I'm unsure why you want this, but here goes...
Using ideas from this answer to convert a mapped type to an intersection of functions that we can then match against different type parameters, we can define ToTuple in a way that will work for a fixed maximum number of members of the original interface.
type IntersectionOfValues<T> =
{[K in keyof T]: (p: T[K]) => void} extends
{[n: string]: (p: infer I) => void} ? I : never;
type IntersectionOfFunctionsToType<F, T> =
F extends {
(na: infer NA, a: infer A): void;
(nb: infer NB, b: infer B): void;
(nc: infer NC, c: infer C): void;
} ? [NA, A, NB, B, NC, C] :
F extends {
(na: infer NA, a: infer A): void;
(nb: infer NB, b: infer B): void;
} ? [NA, A, NB, B] :
F extends {
(na: infer NA, a: infer A): void
} ? [NA, A] :
never;
type ToTuple<T> = IntersectionOfFunctionsToType<
IntersectionOfValues<{ [K in keyof T]: (k: K, v: T[K]) => void }>, T>;
interface Person {
name: string,
age: number
}
type Args = ToTuple<Person> // ['name', string, 'age', number]

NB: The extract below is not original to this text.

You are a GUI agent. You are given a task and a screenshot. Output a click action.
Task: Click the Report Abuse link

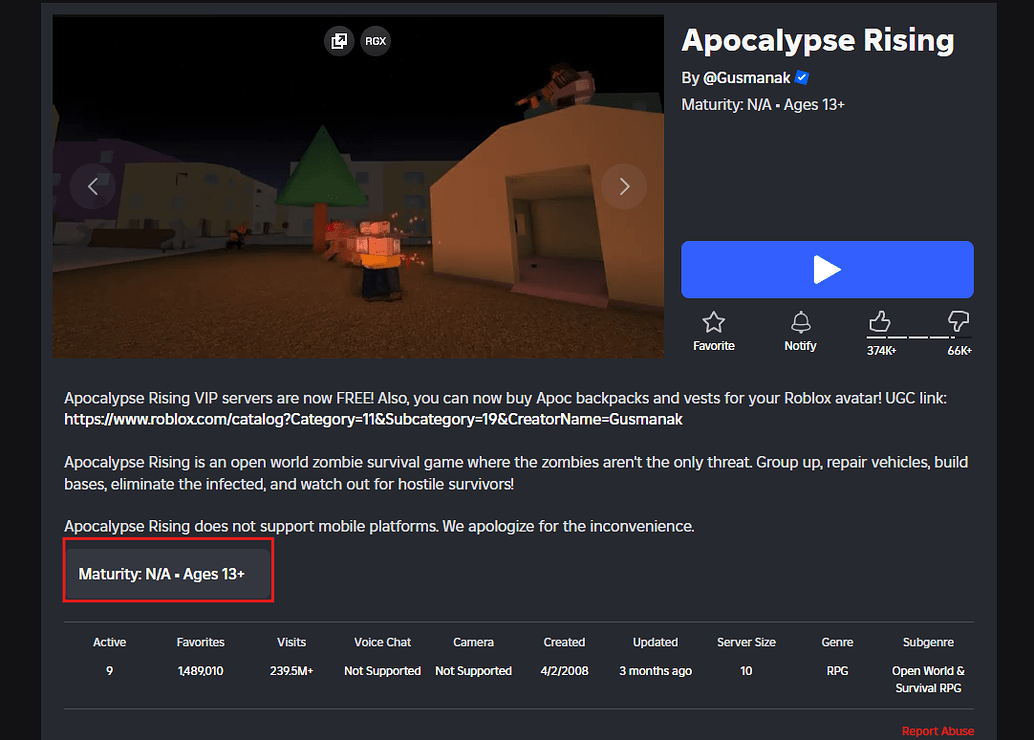click(938, 731)
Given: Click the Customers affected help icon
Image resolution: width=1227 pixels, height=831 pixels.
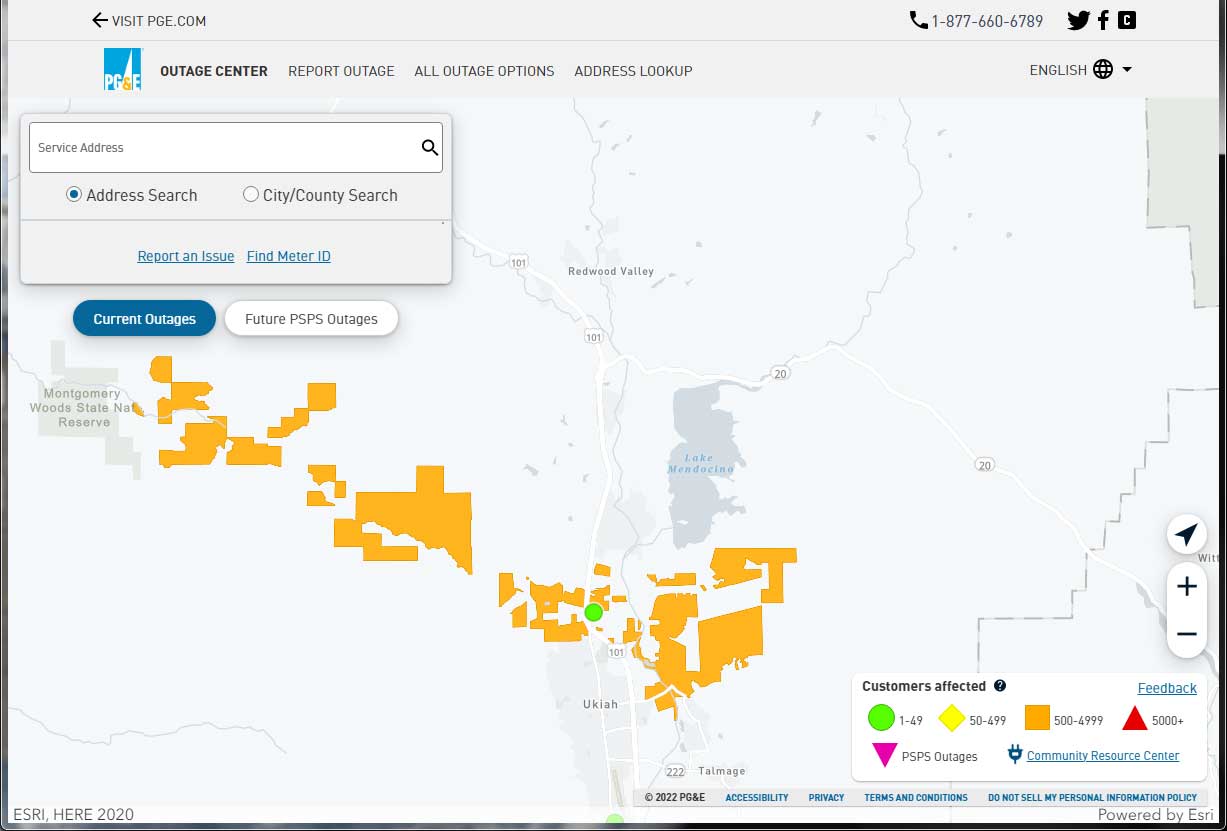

An alternative approach would be to use UnionToIntersection on keyof the interface, but I believe that going through a union may carry a greater risk of losing the order of the members of the interface. (I believe I've seen unions lose order in the past, though I couldn't reproduce it in tests in the playground just now.) In the solution above, it's well-established that intersections are ordered, so we are only relying on the mapped types to preserve order and the inference process in IntersectionOfValues to generate the contravariant candidates in order and intersect them in order. This is still implementation-dependent behavior, but I think it's unlikely to change.